He whirled around and saw a man sitting alone in one of
the booths, looking at him with chilly, contemptuous alert-
ness. The man was thin, but ropes of muscles moved under
his white undershirt and along the sides of his neck. He wore baggy white cook’s pants. A paper cap was cocked forward
over his left eyebrow. His head was narrow, weasellike. His hair was cut short, graying at the edges. Between his big
hands were a stack of invoices and a Texas Instruments calculator.
“I saw your Help Wanted sign,” Jack said, but now without
much hope. This man was not going to hire him, and Jack was not sure he would want to work for him anyway. This guy
looked mean.
“You did, huh?” the man in the booth said. “You must have
learned to read on one of the days you weren’t playing
hooky.” There was a package of Phillies Cheroots on the
table. He shook one out.
“Well, I didn’t know it was a bar,” Jack said, taking a step back toward the door.

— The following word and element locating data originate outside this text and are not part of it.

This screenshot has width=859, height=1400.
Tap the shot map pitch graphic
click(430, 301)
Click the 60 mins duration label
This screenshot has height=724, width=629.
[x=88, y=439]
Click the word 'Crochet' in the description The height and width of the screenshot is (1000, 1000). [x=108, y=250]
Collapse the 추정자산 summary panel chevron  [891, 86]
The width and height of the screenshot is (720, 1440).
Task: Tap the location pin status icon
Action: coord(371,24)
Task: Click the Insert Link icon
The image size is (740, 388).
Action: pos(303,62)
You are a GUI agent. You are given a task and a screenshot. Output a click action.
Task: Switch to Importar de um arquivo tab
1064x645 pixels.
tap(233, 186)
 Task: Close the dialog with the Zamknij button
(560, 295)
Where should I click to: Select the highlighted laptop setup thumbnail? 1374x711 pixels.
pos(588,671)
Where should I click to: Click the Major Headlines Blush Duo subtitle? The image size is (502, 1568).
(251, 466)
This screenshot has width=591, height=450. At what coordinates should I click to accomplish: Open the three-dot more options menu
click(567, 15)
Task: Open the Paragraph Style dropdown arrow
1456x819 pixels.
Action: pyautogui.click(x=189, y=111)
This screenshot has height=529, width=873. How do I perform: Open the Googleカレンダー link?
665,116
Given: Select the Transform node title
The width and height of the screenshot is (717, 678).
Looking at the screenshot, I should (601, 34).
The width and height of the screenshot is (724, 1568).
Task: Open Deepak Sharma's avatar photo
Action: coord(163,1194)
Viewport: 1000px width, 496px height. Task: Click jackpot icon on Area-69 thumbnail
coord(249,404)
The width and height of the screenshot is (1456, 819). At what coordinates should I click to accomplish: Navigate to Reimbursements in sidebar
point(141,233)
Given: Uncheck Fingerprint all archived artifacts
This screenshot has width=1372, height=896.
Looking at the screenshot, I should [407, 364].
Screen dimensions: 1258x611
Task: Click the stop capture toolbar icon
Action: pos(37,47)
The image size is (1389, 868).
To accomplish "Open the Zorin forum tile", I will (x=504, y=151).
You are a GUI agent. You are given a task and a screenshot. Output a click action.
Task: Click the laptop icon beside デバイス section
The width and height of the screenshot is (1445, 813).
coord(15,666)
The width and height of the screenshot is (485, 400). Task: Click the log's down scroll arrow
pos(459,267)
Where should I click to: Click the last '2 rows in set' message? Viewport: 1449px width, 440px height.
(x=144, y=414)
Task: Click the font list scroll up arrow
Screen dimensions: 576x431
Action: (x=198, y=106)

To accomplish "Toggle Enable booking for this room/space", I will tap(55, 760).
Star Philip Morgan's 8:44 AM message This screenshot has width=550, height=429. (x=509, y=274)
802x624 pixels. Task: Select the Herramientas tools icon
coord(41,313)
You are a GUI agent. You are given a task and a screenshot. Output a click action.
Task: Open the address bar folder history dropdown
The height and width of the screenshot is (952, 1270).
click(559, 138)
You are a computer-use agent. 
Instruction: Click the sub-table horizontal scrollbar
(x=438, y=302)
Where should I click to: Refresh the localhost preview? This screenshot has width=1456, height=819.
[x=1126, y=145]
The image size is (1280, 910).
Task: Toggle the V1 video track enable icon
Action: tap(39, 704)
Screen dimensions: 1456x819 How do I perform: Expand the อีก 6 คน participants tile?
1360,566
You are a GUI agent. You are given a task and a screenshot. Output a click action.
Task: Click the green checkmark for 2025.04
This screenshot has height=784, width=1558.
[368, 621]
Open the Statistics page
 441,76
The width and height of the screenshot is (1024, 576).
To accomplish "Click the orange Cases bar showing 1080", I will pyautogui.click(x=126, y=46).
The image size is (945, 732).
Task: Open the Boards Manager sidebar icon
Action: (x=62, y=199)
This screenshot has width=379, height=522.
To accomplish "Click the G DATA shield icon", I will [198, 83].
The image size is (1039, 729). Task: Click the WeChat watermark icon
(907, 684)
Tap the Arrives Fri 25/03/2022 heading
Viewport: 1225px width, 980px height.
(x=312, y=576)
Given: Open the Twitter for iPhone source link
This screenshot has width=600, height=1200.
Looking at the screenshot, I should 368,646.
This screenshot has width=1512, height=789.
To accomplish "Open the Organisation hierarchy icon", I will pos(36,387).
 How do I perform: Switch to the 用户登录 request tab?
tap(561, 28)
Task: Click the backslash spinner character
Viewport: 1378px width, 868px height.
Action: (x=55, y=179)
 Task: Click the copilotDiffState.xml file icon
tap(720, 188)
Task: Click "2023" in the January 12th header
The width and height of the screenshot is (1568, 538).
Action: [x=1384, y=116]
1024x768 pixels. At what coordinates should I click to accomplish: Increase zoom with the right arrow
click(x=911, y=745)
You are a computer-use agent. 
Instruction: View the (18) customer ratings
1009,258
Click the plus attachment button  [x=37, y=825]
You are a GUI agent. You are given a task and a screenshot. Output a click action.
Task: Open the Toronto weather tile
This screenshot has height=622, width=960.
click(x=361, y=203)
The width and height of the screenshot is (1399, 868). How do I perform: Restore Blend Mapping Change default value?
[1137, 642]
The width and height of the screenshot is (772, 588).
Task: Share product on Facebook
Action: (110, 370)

The sunlight seemed to come through
the dirty glass and then just fall dead on the floor, as if the Oatley Tap were located in a slightly different dimension. “I guess I thought it was . . . you know, a bar and grill. Something like that. I’ll just be going.”
“Come here.” The man’s brown eyes were looking at him
steadily now.
“No, hey, that’s all right,” Jack said nervously. “I’ll just—”
“Come here. Sit down.” The man popped a wooden match
alight with his thumbnail and lit the cigar. A fly which had been preening on his paper hat buzzed away into the darkness. His eyes remained on Jack. “I ain’t gonna bite you.”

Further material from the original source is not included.